***** Document section *****

Downtown Frederick’s long-planned Marriott hotel and conference center just landed a monster clean-energy financing deal, the kind that turns heads in both City Hall and on Wall Street. The project has secured a $43 million clean-energy financing package that program administrators say is the largest C-PACE loan in Maryland history. The money is earmarked for permanently affixed efficiency and water-conservation systems that will be built into the hotel during construction. The 204-room property from local operator Plamondon Hospitality Partners is already rising along Carroll Creek and is slated to open in 2027.
The Maryland Clean Energy Center has closed the $43 million MDPACE loan for the development, with Nuveen Green Capital originating a 30-year, fixed-rate note on behalf of Plamondon Hospitality Partners, according to REBusinessOnline. The financing is tied to a 2.2-acre parcel at 20 S. Carroll St. in downtown Frederick and is structured to cover permanent building systems rather than short-lived equipment. Program administrators say this transaction represents the largest C-PACE loan in Maryland to date.
What the financing pays for
The C-PACE package is designed to fund a laundry list of energy and water efficiency measures, including advanced insulation, high-efficiency HVAC systems, upgraded windows and roofing, full interior LED lighting, and low-flow water fixtures. Those upgrades are projected to save more than 193,000 kilowatt-hours of electricity and about 1.4 million gallons of water each year, cut roughly 176 metric tons of CO2e annually, and generate more than $2 million in lifecycle cost savings, according to Commercial Property Executive. Developers say the approach is meant to reduce long-term operating costs while preserving borrowing capacity for construction and day-to-day operations.
Public backing and project scale
The hotel is one piece of a roughly $104 million public-private venture that the State of Maryland has backed with about $23 million in committed and proposed funds, according to the governor’s office. Plans call for 204 guest rooms, more than 26,000 square feet of indoor and outdoor meeting and event space, and a 250-space public parking garage. Officials say the project is expected to create roughly 200 direct and indirect jobs when it opens in 2027. State and local leaders have cast the hotel as a catalyst for additional downtown investment and a way to significantly expand Frederick’s convention and meeting capacity.

***** Material provided *****

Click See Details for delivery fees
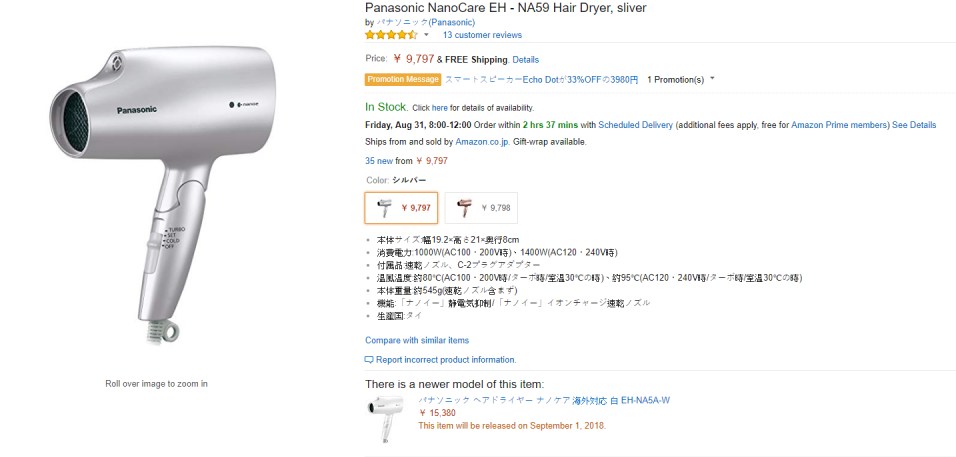956x457 pixels. pos(914,125)
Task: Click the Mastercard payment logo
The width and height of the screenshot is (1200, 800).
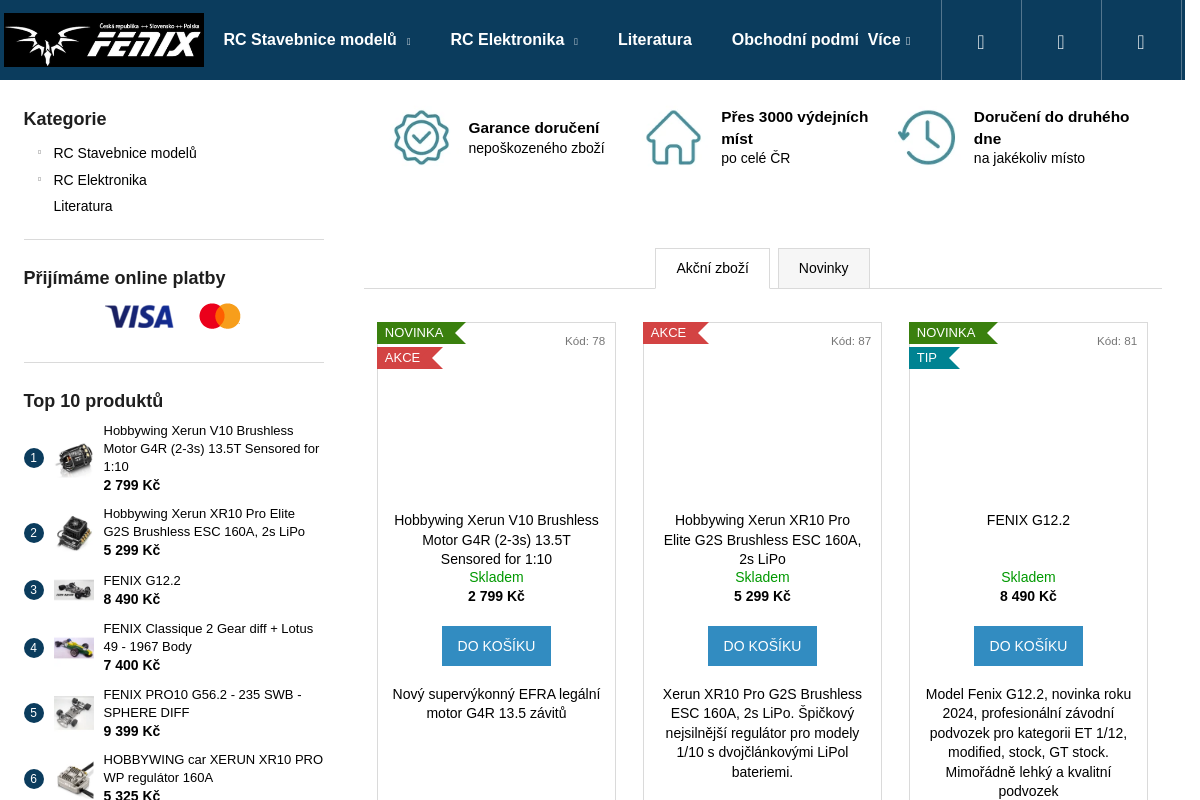Action: [x=220, y=316]
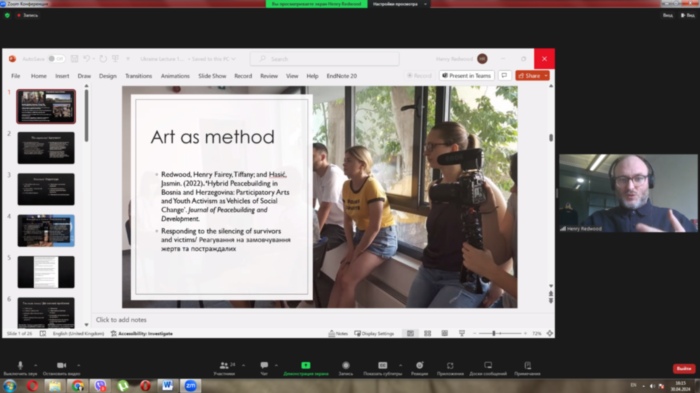
Task: Open the Transitions ribbon tab
Action: pyautogui.click(x=138, y=76)
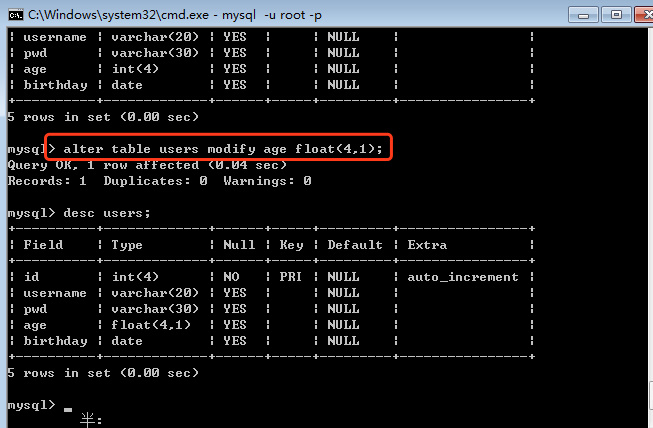The height and width of the screenshot is (428, 653).
Task: Click the window title bar text
Action: point(160,14)
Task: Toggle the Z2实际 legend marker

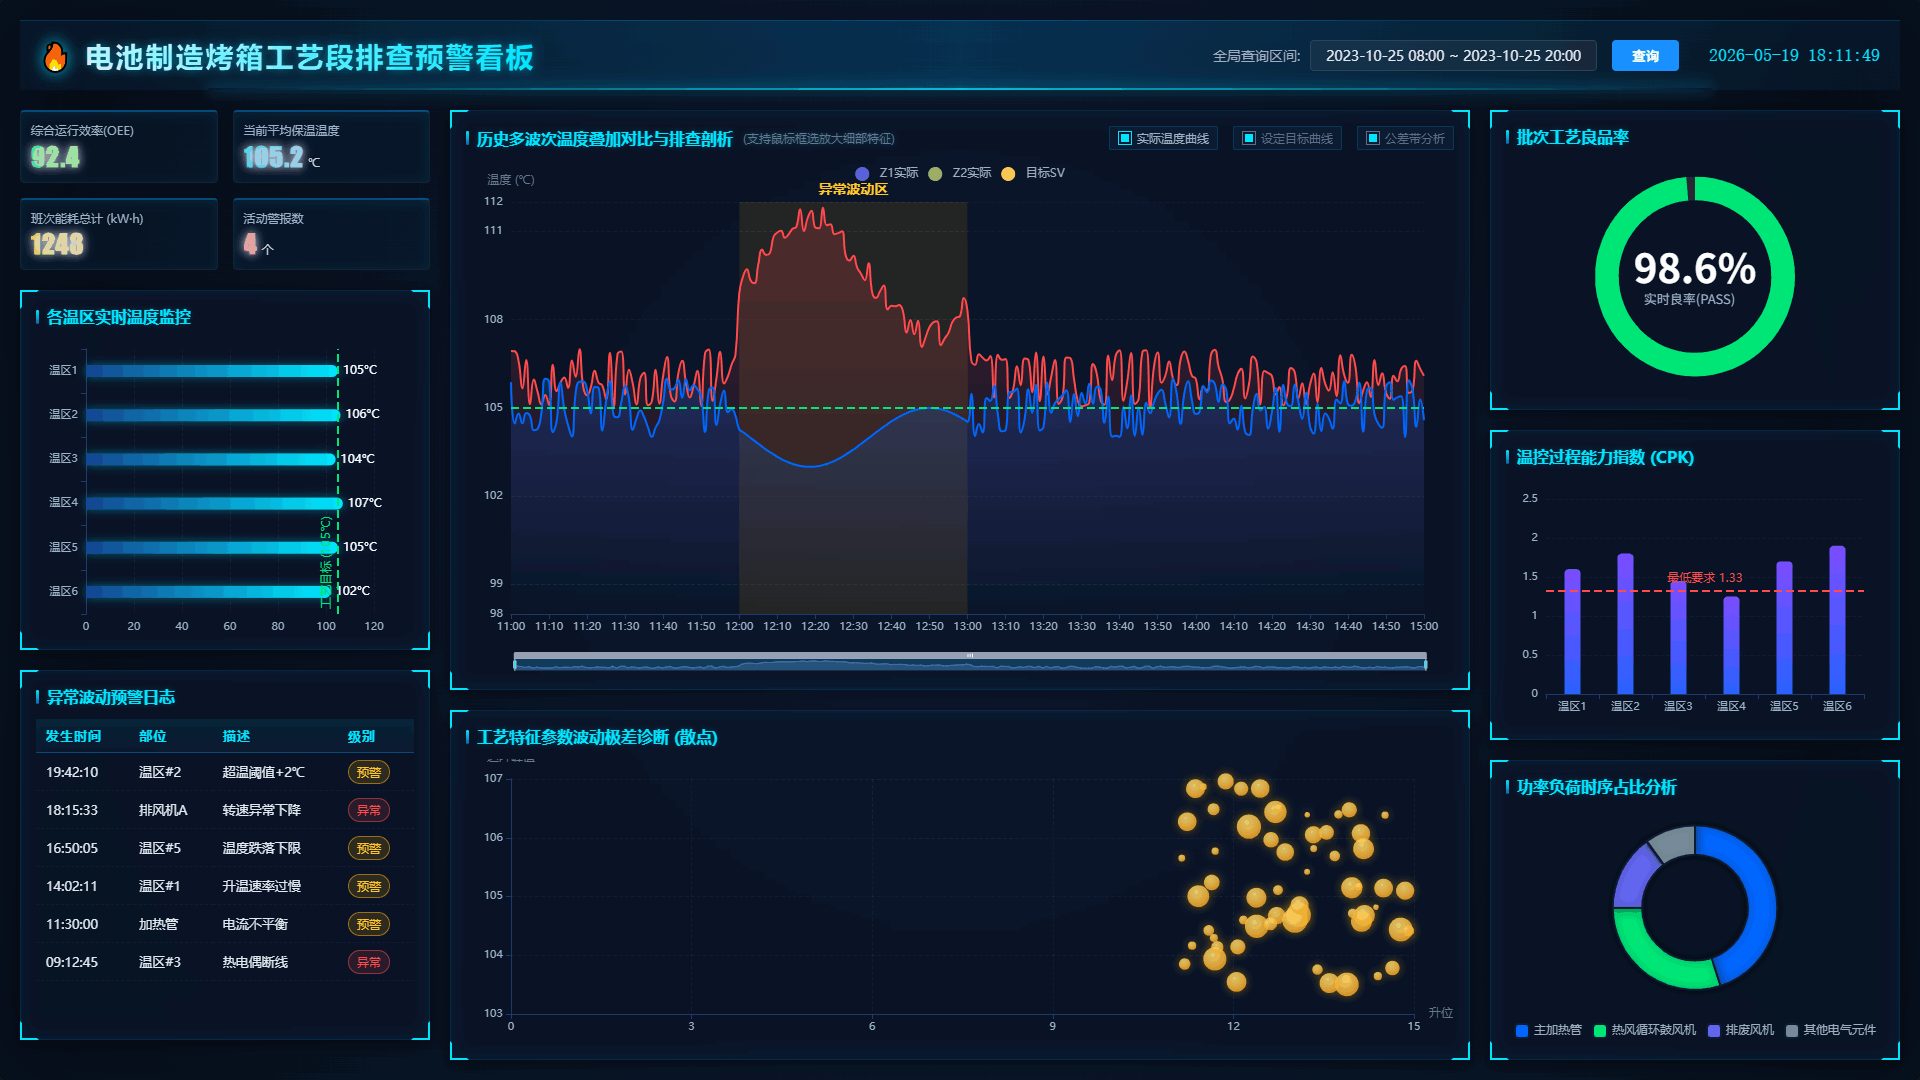Action: pos(935,174)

*****

■ Task requirements ■
In the article on the Frederick Marriott hotel's financing, list every component that the plans call for according to the section headed "Public backing and project scale."

■ Answer section ■
- 204 guest rooms
- More than 26,000 square feet of indoor and outdoor meeting and event space
- A 250-space public parking garage